Хлебные порции осторожно вынимались из мешка и раскладывались на доски. Один из арестантов со списком едоков поворачивался спиной к хлебу, а староста или бригадир, указывая пальцем на хлебный паек, громко спрашивал: "Кому?" На этот вопрос отвернувшийся, глядя в список, столь же громко отвечал: "Петрову, Иванову, Сидорову", ставя в списке крестик против названной фамилии. Спрашивающий равнодушно вручал порцию названному, загадывая, какая порция достанется ему самому: мягкая серединка или краешек с корочкой?

Дележ хлебных пайков сопровождался самым напряженным вниманием: голоса смолкали, лица азартно вытягивались, как у завзятых карточных игроков, завистливые глаза пожирали лучшие горбушки. На иных лицах читалось подлинное страдание, если загаданная горбушка уплывала к другому.

Все это было до слез печально и вместе с тем смешно. Была тут и тюремная философия:

– В корках калориев больше!

– В них все витамины собраны!

Арестантская дележка хлеба "в отвернячку", как именовали ее уголовники, считалась наиболее справедливой, так как никому не удавалось произвольно заполучить лучшую порцию.

А как придирчиво, с какой– скрупулезностью рассматривается полученная пайка хлеба! Не дай бог, если на ней не окажется довеска, обычно аккуратно прикалываемого тонкой лучинкой… Был ли довесок, не отвалился ли он, не осталось ли следа от лучинки? А если обнаружится такой след или даже сама лучинка, торчащая из порции хлеба, но без довеска, какой тут поднимется шум! Будет тщательно исследован мешок из-под хлеба, будут пересмотрены все оставшиеся порции – не прилип ли где отставший довесок. Казалось бы, и весу-то в нем всего пять – семь граммов, и все же потеря довеска переживалась как трагедия.

– Какая вражина схитила мой довесок?!

– Чтоб ему подавиться этим куском!

– Отдайте, братцы, ну пошутили – и будет, – канючит, бывало, обделенный неудачник.

– Да потерялся он, пока несли!

– А на что смотрели?

Что ж, пострадавшего можно было понять. Многие: годы живущий только на ничтожной пайке хлеба и порции жидкой безвкусной баланды, любой заключенный хорошо знал цену хлебной крошке. Надо ли говорить, каким жестоким, неумолимым чувством голода диктовались эти церемонии и манипуляции с дележкой.

Хлеб в тюрьме или лагере – самая ценная вещь, самый ходовой обменный товар, и хранили его пуще зеницы ока.

– Без глаз прожить можно, а без хлеба нельзя.

Все блатные, как правило, свои порции хлеба съедали без остатка сразу же.
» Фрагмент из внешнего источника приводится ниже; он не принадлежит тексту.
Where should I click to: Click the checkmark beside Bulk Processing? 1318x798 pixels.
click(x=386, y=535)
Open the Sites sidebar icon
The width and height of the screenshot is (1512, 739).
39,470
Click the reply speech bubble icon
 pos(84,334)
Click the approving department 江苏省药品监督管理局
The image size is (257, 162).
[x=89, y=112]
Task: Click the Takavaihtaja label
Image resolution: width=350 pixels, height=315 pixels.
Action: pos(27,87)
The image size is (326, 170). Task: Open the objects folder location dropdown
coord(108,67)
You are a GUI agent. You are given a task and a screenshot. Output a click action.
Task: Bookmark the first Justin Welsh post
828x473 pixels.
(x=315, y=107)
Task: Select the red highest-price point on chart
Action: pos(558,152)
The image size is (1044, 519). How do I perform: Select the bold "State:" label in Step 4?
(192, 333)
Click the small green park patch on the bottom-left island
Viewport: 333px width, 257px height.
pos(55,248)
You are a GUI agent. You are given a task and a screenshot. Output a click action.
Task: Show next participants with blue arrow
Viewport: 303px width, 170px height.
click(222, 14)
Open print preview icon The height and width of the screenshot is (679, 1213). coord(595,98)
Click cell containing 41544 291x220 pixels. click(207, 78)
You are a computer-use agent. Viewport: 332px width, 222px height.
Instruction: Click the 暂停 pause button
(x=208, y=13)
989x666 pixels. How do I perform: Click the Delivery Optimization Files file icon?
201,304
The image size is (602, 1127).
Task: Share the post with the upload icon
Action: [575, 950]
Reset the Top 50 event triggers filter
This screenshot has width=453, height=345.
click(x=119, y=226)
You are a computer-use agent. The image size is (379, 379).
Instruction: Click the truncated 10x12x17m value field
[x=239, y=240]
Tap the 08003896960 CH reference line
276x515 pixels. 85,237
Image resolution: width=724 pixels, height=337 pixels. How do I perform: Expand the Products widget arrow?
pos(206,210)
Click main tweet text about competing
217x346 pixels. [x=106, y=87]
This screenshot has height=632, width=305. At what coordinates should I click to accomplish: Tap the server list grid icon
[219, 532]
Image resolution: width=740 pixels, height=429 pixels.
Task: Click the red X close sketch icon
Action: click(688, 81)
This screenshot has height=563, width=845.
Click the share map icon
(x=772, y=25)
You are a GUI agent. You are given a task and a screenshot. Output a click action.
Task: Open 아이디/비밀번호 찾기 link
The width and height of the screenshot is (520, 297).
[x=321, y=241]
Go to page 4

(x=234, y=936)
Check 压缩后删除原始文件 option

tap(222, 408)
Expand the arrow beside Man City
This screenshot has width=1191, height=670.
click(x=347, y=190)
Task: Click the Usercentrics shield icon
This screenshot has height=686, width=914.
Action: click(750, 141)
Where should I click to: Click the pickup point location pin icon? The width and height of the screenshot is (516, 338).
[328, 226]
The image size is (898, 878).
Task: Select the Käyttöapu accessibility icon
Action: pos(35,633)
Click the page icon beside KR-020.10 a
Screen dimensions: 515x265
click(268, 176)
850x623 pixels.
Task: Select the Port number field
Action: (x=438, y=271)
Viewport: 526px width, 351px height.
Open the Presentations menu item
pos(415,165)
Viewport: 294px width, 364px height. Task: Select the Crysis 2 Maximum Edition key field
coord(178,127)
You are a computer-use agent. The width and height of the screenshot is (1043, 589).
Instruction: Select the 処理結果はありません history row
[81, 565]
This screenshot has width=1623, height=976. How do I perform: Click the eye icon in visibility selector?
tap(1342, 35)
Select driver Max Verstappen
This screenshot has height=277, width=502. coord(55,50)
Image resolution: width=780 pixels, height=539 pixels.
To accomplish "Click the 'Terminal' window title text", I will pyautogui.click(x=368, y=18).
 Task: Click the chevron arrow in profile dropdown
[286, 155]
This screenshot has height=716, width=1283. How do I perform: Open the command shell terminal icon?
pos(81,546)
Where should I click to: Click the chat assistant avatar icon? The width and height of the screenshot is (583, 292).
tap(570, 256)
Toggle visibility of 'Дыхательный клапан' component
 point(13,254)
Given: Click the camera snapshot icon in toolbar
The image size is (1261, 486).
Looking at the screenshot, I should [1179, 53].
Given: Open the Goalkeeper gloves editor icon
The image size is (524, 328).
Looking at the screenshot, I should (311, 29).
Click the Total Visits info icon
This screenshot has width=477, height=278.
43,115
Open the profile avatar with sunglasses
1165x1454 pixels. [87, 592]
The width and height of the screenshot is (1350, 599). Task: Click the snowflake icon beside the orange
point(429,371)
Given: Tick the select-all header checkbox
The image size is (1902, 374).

И так поступали не только блатные: голод бил каждого. Так же долгое время делал и я.

А что его растягивать на целый день? Все равно от этого он не прибавится в весе. Пусть уж лучше в животе сидит и переваривается, благо там места свободного много. И знаешь, что таскать его не надо с собой, и не боишься, что упрут. А ужинать можно и без хлеба – выхлебал баланду через край миски, облизал почище – и на боковую, нары шлифовать…

Такова была несложная философия заключенного, хотя после тяжелого трудового дня баланда с куском хлеба была бы куда питательнее.

…Мякиши и горбушки розданы, баланда аккуратно, по-аптечному, разлита в миски под бдительным надзором десятков пар голодных глаз, все с жадностью принялись за еду. Зажав в руке пайку хлеба, каждый нашел удобное для себя место на земляном полу и молча предается трапезе.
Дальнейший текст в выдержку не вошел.